[Rows from a pointing dataset]

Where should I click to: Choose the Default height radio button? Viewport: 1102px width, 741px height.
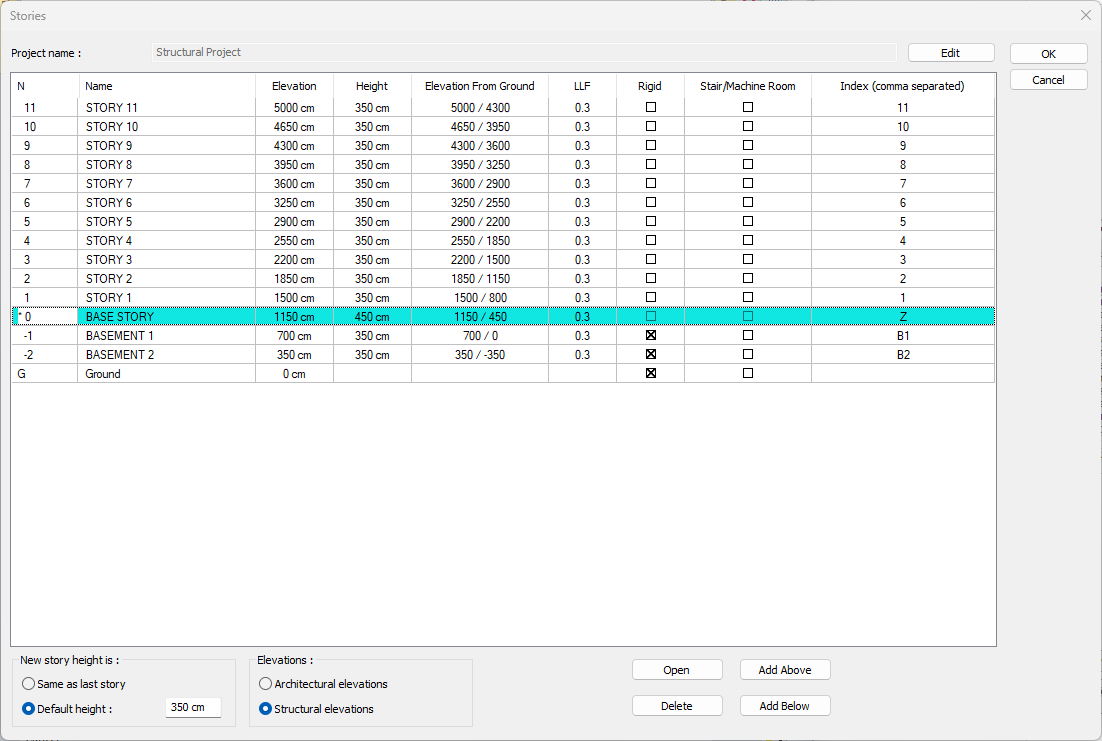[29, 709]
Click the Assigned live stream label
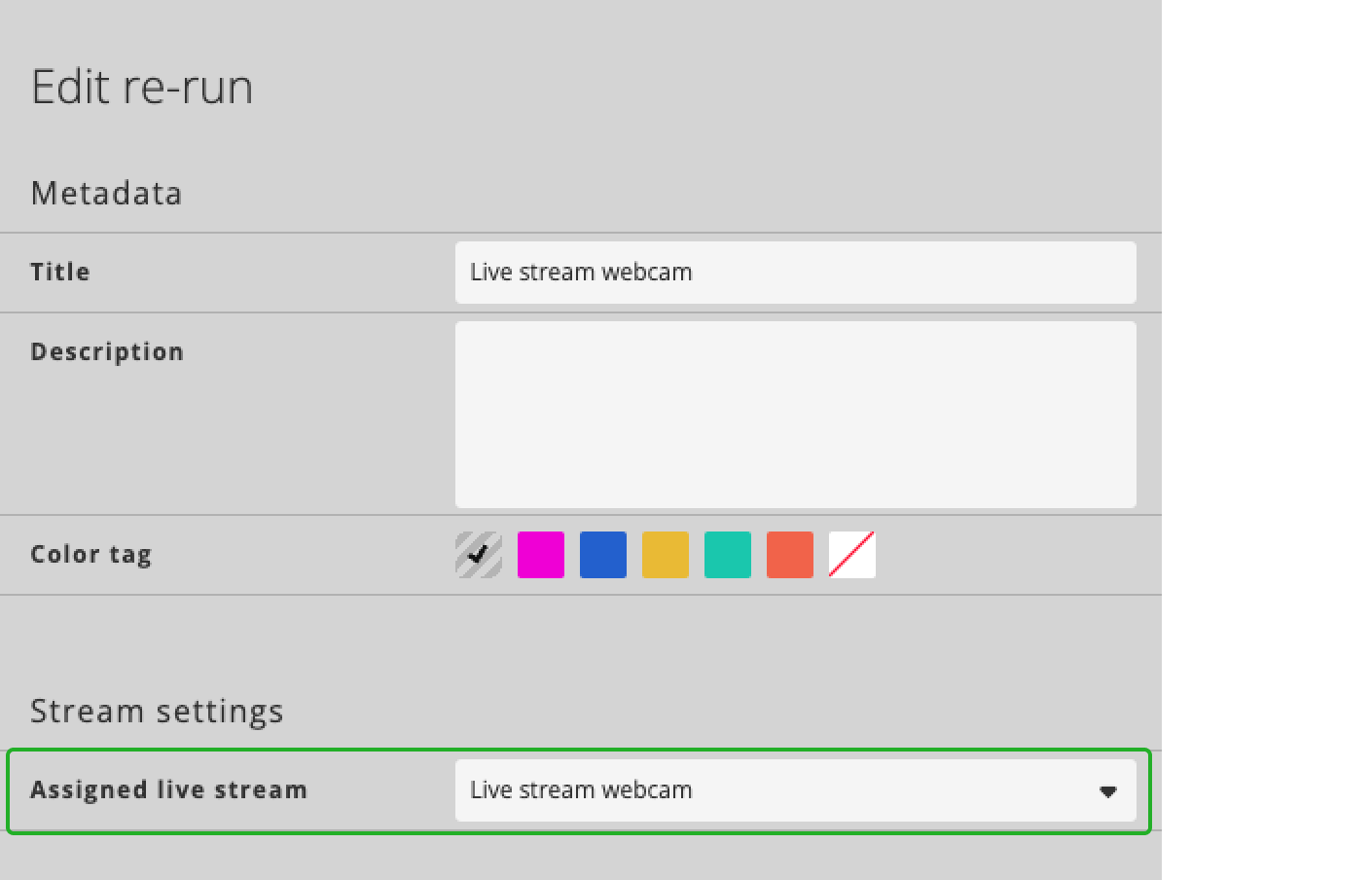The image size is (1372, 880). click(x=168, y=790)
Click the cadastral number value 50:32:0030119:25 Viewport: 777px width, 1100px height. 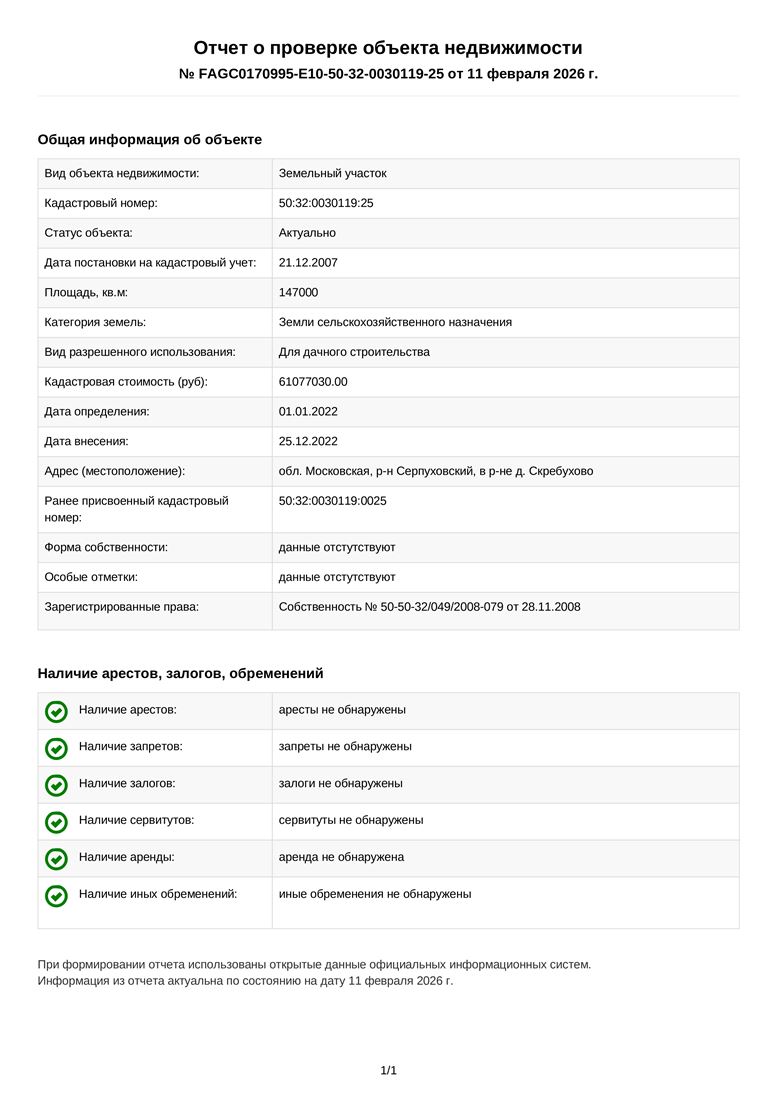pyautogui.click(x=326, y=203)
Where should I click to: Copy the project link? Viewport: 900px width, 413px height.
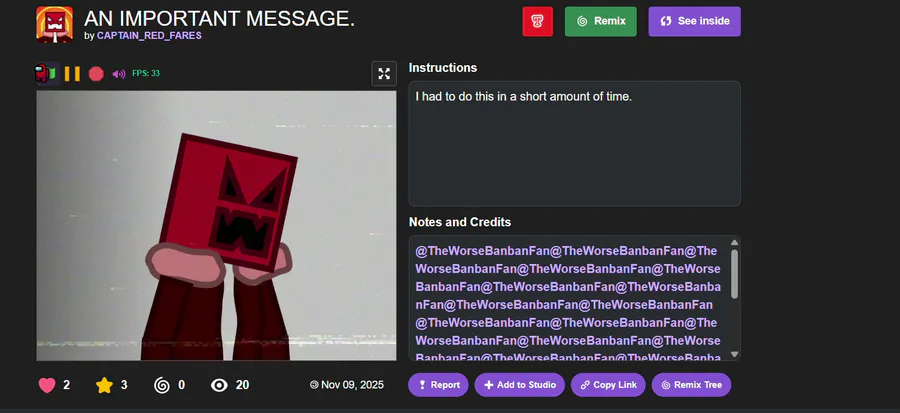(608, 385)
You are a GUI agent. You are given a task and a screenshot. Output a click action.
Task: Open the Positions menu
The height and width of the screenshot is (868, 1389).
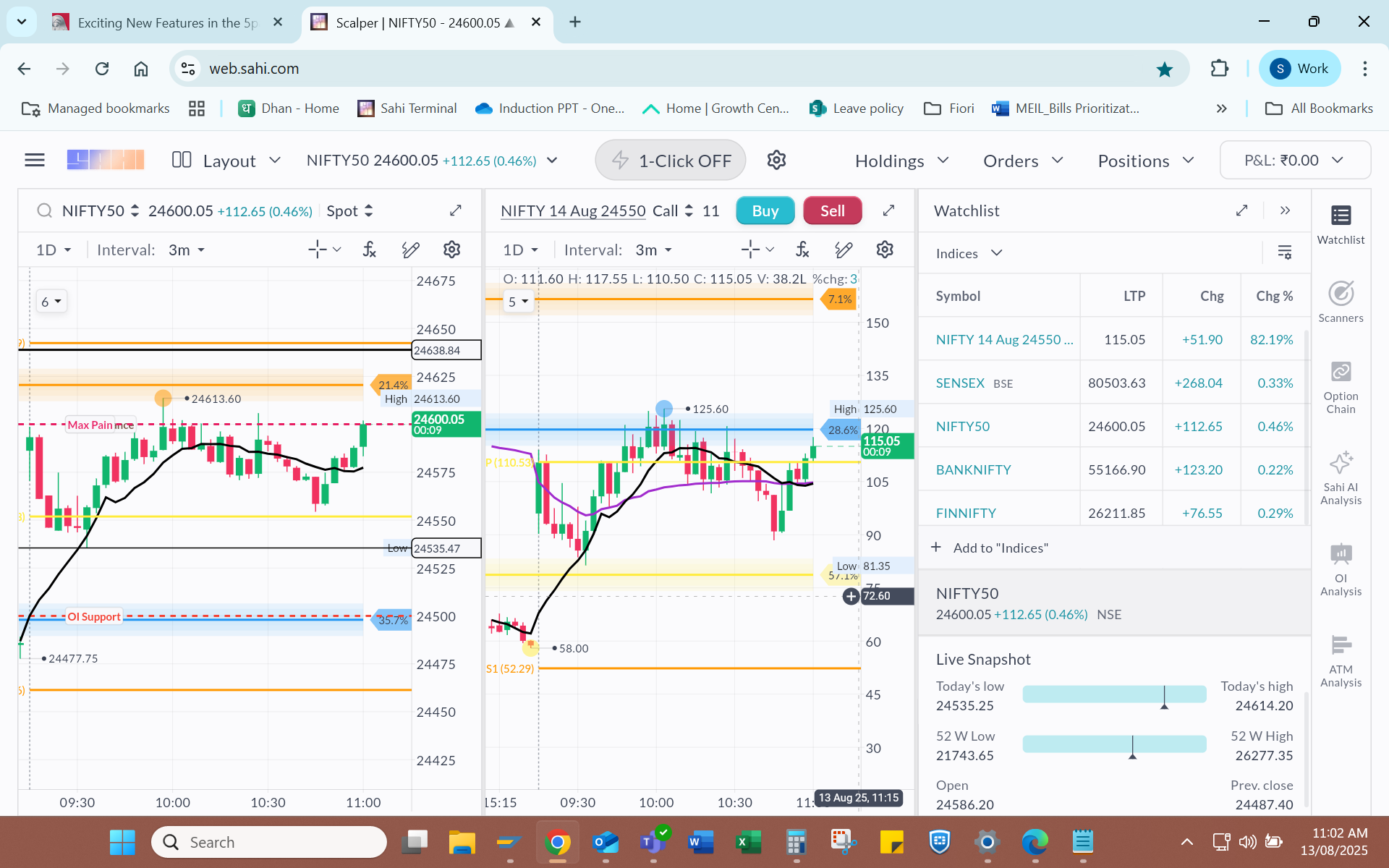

* [TO BE DONE] Repeat the rows above word for word, beginning at the line that contains "Where should I click to: Copy" and continuing through the end of the rows. Leave the pictures out of your answer.

* [ANSWER FOR THIS EXERCISE]
Where should I click to: Copy the project link? Viewport: 900px width, 413px height.
(608, 385)
You are a GUI agent. You are given a task and a screenshot. Output a click action.
Task: Open the Positions menu
The height and width of the screenshot is (868, 1389).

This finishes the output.